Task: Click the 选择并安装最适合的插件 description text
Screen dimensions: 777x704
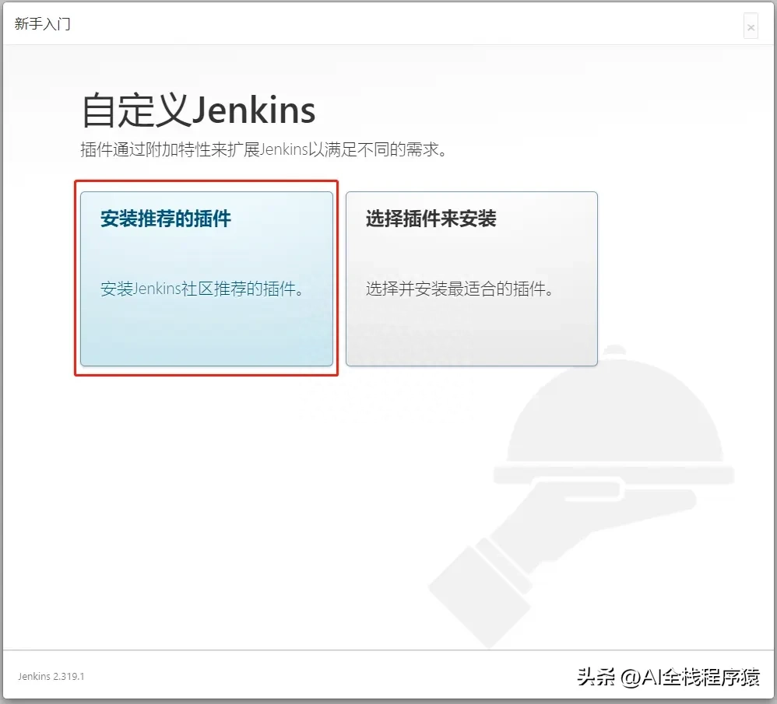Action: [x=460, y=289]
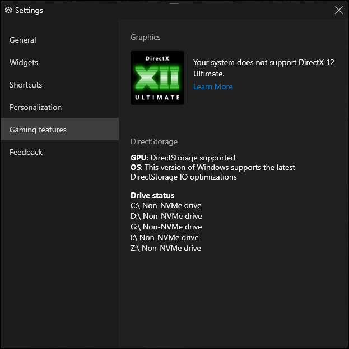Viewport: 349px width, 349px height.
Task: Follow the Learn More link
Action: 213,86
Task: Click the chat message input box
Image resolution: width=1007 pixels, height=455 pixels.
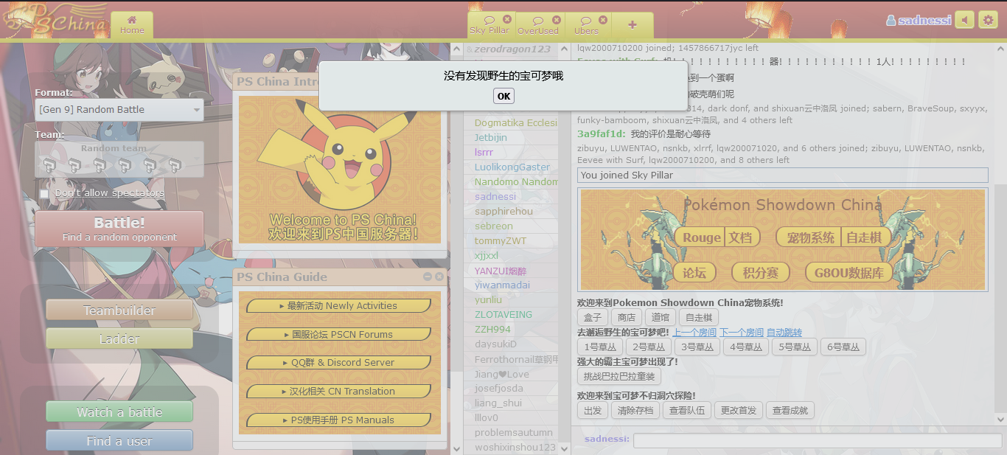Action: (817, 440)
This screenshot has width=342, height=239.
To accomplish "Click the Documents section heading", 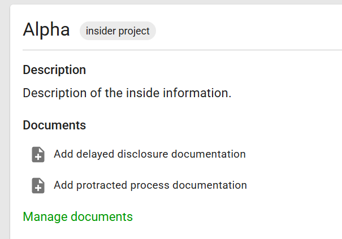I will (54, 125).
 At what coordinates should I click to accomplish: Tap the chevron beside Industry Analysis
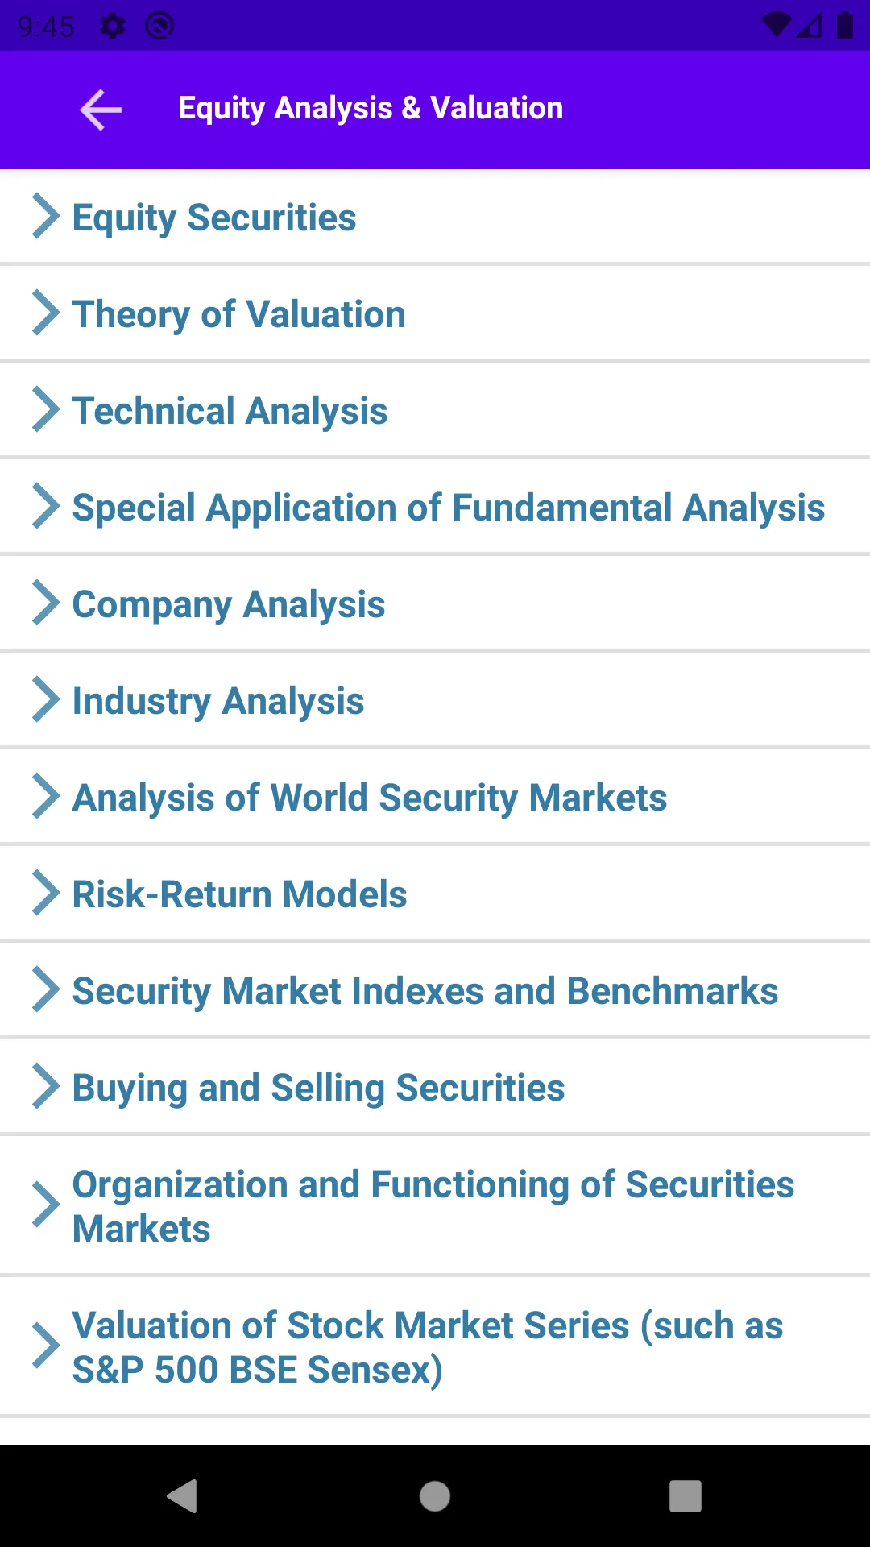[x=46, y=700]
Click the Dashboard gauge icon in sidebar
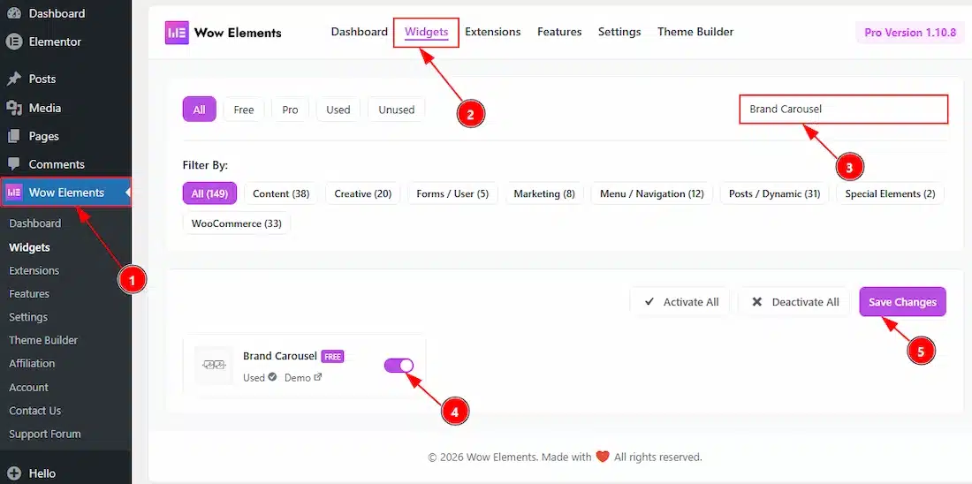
----------
TASK DESCRIPTION: Leave out the pictures, and retype exactly the lines from the one containing "At what coordinates" through the final line of the data.

ANSWER FOR THE TASK:
 At what coordinates should I click to accomplish: Tap the chevron beside Industry Analysis
[x=46, y=700]
Click the Dashboard gauge icon in sidebar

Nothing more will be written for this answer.